Posts: 2981; Member since: Jun 19, 2012

Great post, definitely not a blind fanboy, but an actual down-to-earth honest opinion. I wish everyone in this place would express like this about their preference brand... I am known for liking Sony Xperias, but they are struggling too and I am familiar with the issues... however they still offer the only devices that suit my needs. Finally, I wish all those companies having a hard time, Sony, HTC, BB, etc can get back on their feet because dying doesn't help us consumer in any way... look at Palm

41. meanestgenius

Posts: 22773; Member since: May 28, 2014

Thank you. While anyone here knows I'm all for defending BlackBerry, my platform of choice, right is right and fair is fair. And if something like this were to go down, it wouldn't be right or fair. Also, thank you for noticing I'm not the fanboy others have labeled me as.

21. xq10xa

Posts: 810; Member since: Dec 07, 2010

Nice. We actually have something we agree with. Good post sir.

43. meanestgenius

Posts: 22773; Member since: May 28, 2014


40. TechieXP1969

Posts: 14967; Member since: Sep 25, 2013

You aren't wrong or right.
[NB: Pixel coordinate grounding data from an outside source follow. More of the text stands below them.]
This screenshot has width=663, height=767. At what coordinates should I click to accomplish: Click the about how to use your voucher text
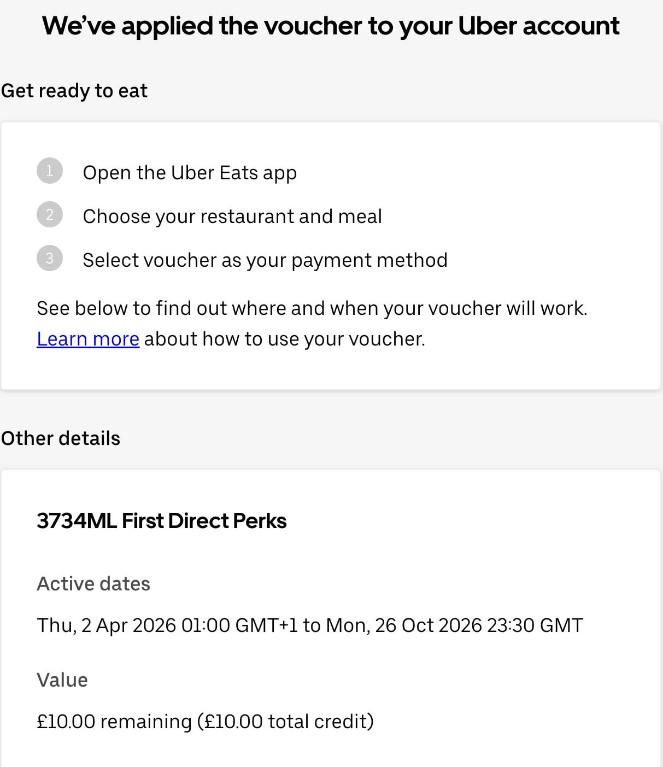click(284, 339)
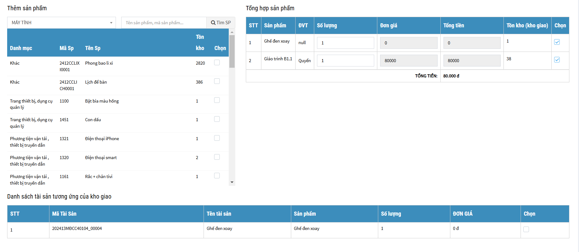Open the MÁY TÍNH category dropdown
This screenshot has width=579, height=252.
(62, 23)
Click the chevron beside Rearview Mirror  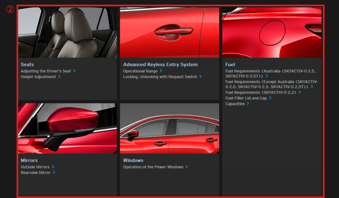[54, 172]
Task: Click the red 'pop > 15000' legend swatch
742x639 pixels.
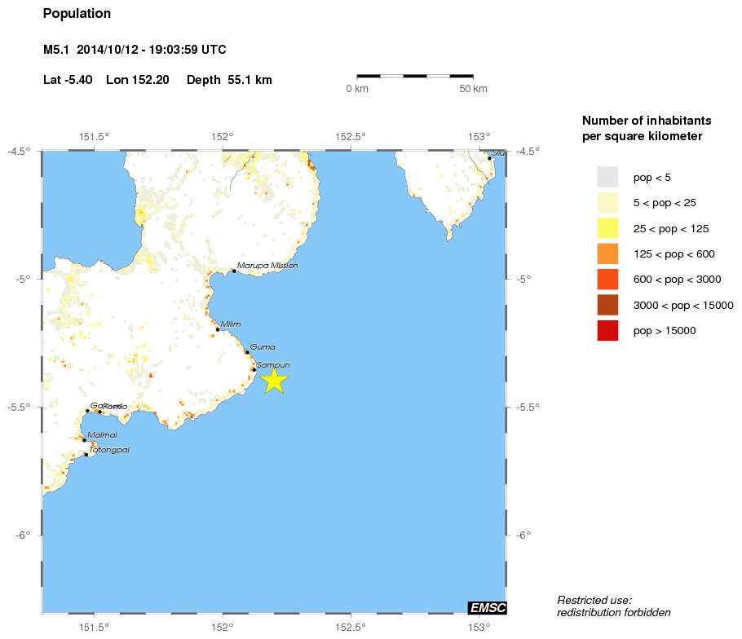Action: pos(607,331)
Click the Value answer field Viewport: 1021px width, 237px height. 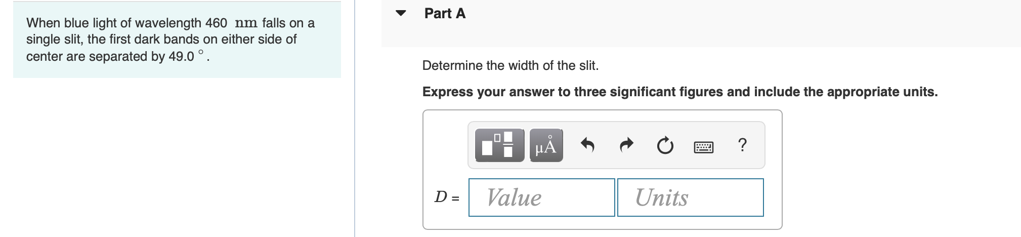click(541, 198)
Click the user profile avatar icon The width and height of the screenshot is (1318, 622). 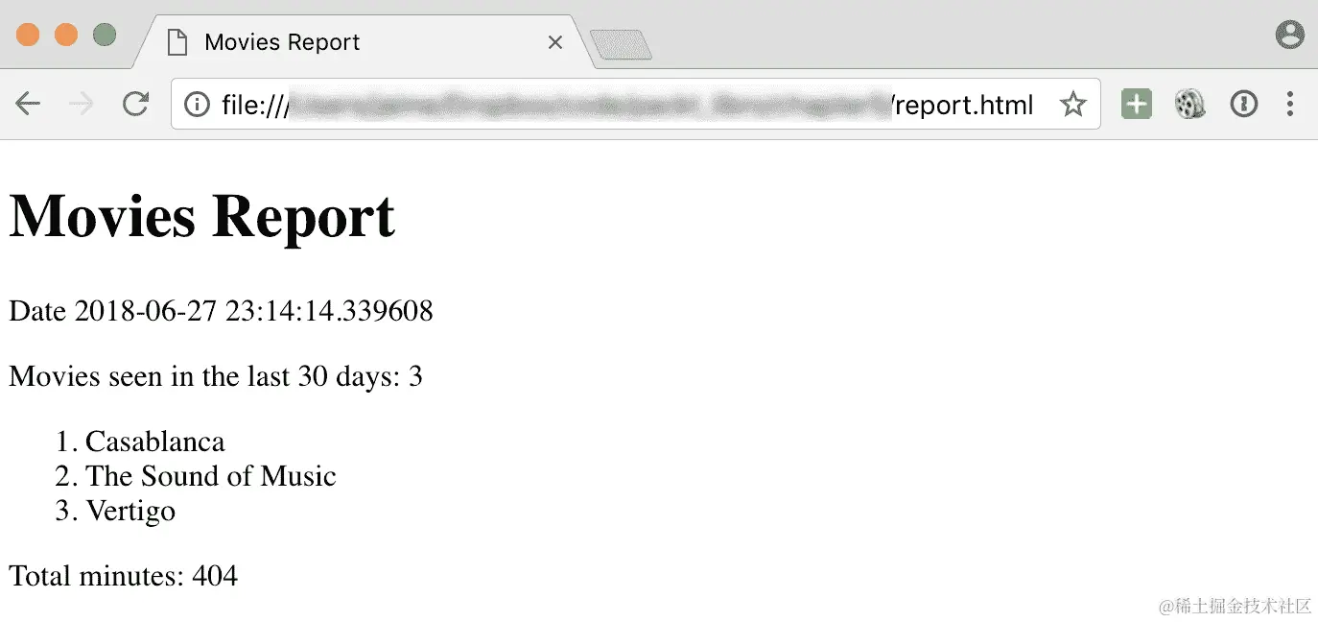(1290, 36)
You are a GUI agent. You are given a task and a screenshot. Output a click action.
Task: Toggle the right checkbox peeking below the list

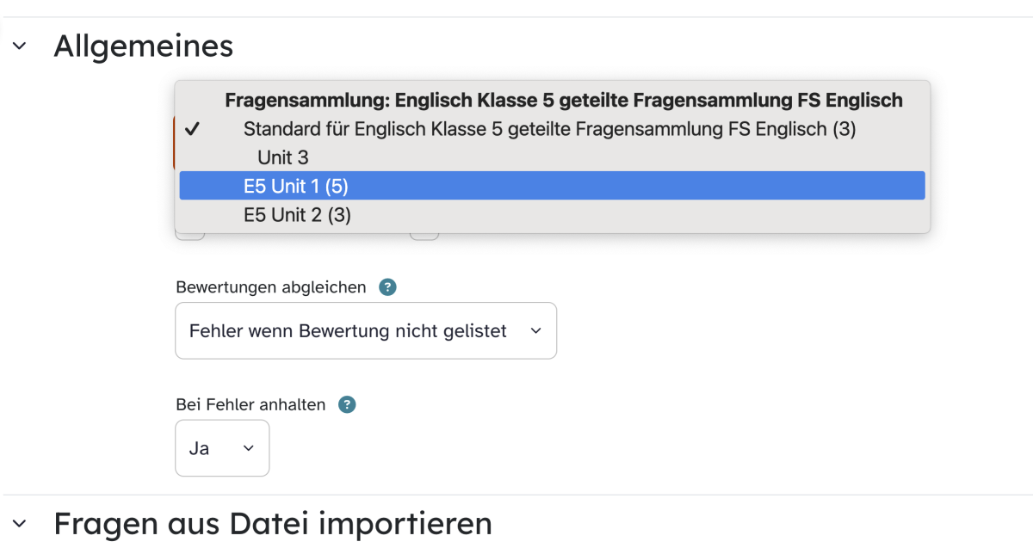(x=424, y=233)
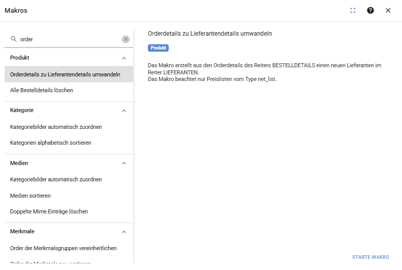Screen dimensions: 402x270
Task: Close the Makros dialog
Action: coord(388,10)
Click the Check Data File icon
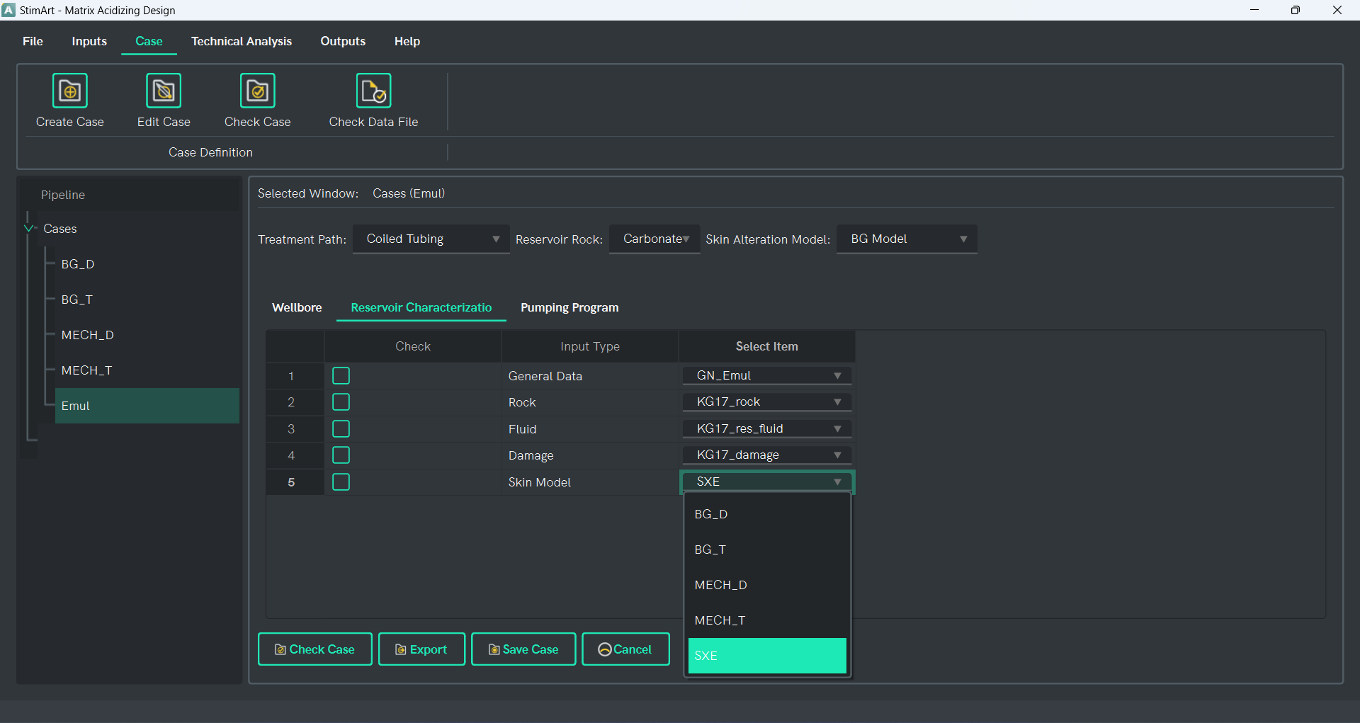The height and width of the screenshot is (723, 1360). click(373, 91)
Here is how I suggest viewing it. YEs a dev should make that decision and not be forced to do it. But many devs get paid to keep apps on one platform. For large evs like Microsoft, Facebook, Google, Apple and others, having a team to make apps for the lesges platforms is an easy task. After all, these devs already make apps for leading platforms. Example, even though Apple has OSX team and an iOS team, they also have a Windows team, just like Microsoft has an Apple team, Android team and iOS team. Big companies should make apps for any major platform whether it is still on top or not. After all these companies offer services that many users on BB used. Small devs yes will have a hard time trying to make apps for so many platforms and what you said would fit them, but even then there are tools which make porting an app to other platforms easy. Even Blackberry has a tool that makes porting apps from Android to QNX easier. Devs have no excuse to not make their most "popular" apps avail on another platform. I am not speaking of core apps per se. Like for example, Office is avail on iOS, Android in addition to Windows. iMessage from Apple I personally wouldn't want to see not running on an iOS device. However, if the person wants another platform and they still want to use that apps, such could be made avail as an app they can install, pay for and still use that companies services. After all, fact; Google services are 100% identical no matter what platform you use them on. If they can do it, then devs like Facebook, MS, Apple, Samsung and other can do the same and still offer exclusive offerings unique to their own. No open is saying a dev should be forced to make an app for every platform. But popular apps that are top dogs should be on the top 5 platforms.

42. meanestgenius

Posts: 22773; Member since: May 28, 2014

The part of your post I agree with most is the part about devs being paid to keep apps off of other platforms. That is monopolistic and should not be allowed to happen. Devs and the companies responsible for such actions should be heavily fined. However, I wholeheartedly agree with CHOICE. Whether it's a big name, top 20 app or not, devs should always be allowed the choice to do it or not.